[Saved data entries]
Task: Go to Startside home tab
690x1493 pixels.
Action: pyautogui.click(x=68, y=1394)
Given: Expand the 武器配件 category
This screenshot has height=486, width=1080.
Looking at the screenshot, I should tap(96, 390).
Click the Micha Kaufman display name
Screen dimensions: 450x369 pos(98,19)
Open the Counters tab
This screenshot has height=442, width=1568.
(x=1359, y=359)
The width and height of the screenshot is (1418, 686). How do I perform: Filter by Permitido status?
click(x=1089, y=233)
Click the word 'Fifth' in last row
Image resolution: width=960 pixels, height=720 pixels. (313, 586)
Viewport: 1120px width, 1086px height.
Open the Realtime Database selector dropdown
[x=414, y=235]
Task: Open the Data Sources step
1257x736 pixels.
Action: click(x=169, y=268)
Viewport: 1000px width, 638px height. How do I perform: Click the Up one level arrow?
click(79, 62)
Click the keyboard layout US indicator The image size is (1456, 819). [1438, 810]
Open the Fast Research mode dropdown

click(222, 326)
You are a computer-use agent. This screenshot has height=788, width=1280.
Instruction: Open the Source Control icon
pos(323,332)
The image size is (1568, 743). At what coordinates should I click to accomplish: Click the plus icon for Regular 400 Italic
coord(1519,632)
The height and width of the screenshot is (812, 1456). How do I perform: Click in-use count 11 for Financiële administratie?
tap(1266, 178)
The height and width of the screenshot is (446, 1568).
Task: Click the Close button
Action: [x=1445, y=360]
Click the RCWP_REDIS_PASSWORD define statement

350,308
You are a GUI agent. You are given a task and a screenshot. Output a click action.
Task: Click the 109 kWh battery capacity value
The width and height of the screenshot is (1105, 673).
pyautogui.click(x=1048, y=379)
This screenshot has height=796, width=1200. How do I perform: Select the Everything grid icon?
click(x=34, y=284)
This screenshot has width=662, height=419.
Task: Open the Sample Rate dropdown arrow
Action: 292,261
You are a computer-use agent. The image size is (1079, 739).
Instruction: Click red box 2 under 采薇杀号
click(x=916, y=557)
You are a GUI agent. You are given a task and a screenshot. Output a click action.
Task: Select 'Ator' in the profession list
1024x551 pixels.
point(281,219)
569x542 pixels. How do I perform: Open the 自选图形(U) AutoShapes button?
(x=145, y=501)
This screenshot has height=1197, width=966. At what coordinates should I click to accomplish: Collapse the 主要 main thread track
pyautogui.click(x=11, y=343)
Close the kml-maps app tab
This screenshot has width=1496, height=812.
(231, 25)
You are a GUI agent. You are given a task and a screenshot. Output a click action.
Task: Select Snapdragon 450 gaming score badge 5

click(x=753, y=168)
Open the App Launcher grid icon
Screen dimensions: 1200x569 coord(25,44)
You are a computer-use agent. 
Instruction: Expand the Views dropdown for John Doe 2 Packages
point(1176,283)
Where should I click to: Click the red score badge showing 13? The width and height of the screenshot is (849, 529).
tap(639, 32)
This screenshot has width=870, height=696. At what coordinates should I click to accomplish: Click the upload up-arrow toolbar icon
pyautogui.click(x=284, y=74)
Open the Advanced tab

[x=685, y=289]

Task to complete: Repeat all of these lines word for word.

Completed exercise:
Task: Go to Startside home tab
690x1493 pixels.
Action: pyautogui.click(x=68, y=1394)
Given: Expand the 武器配件 category
This screenshot has height=486, width=1080.
Looking at the screenshot, I should tap(96, 390).
Click the Micha Kaufman display name
Screen dimensions: 450x369 pos(98,19)
Open the Counters tab
This screenshot has height=442, width=1568.
(x=1359, y=359)
The width and height of the screenshot is (1418, 686). How do I perform: Filter by Permitido status?
click(x=1089, y=233)
Click the word 'Fifth' in last row
Image resolution: width=960 pixels, height=720 pixels. (313, 586)
Viewport: 1120px width, 1086px height.
Open the Realtime Database selector dropdown
[x=414, y=235]
Task: Open the Data Sources step
1257x736 pixels.
Action: click(x=169, y=268)
Viewport: 1000px width, 638px height. How do I perform: Click the Up one level arrow?
click(79, 62)
Click the keyboard layout US indicator The image size is (1456, 819). [1438, 810]
Open the Fast Research mode dropdown

click(222, 326)
You are a computer-use agent. This screenshot has height=788, width=1280.
Instruction: Open the Source Control icon
pos(323,332)
The image size is (1568, 743). At what coordinates should I click to accomplish: Click the plus icon for Regular 400 Italic
coord(1519,632)
The height and width of the screenshot is (812, 1456). How do I perform: Click in-use count 11 for Financiële administratie?
tap(1266, 178)
The height and width of the screenshot is (446, 1568).
Task: Click the Close button
Action: [x=1445, y=360]
Click the RCWP_REDIS_PASSWORD define statement

350,308
You are a GUI agent. You are given a task and a screenshot. Output a click action.
Task: Click the 109 kWh battery capacity value
The width and height of the screenshot is (1105, 673).
pyautogui.click(x=1048, y=379)
This screenshot has height=796, width=1200. How do I perform: Select the Everything grid icon?
click(x=34, y=284)
This screenshot has width=662, height=419.
Task: Open the Sample Rate dropdown arrow
Action: 292,261
You are a computer-use agent. The image size is (1079, 739).
Instruction: Click red box 2 under 采薇杀号
click(x=916, y=557)
You are a GUI agent. You are given a task and a screenshot. Output a click action.
Task: Select 'Ator' in the profession list
1024x551 pixels.
point(281,219)
569x542 pixels. How do I perform: Open the 自选图形(U) AutoShapes button?
(x=145, y=501)
This screenshot has height=1197, width=966. At what coordinates should I click to accomplish: Collapse the 主要 main thread track
pyautogui.click(x=11, y=343)
Close the kml-maps app tab
This screenshot has width=1496, height=812.
(231, 25)
You are a GUI agent. You are given a task and a screenshot. Output a click action.
Task: Select Snapdragon 450 gaming score badge 5

click(x=753, y=168)
Open the App Launcher grid icon
Screen dimensions: 1200x569 coord(25,44)
You are a computer-use agent. 
Instruction: Expand the Views dropdown for John Doe 2 Packages
point(1176,283)
Where should I click to: Click the red score badge showing 13? The width and height of the screenshot is (849, 529).
tap(639, 32)
This screenshot has width=870, height=696. At what coordinates should I click to accomplish: Click the upload up-arrow toolbar icon
pyautogui.click(x=284, y=74)
Open the Advanced tab

[x=685, y=289]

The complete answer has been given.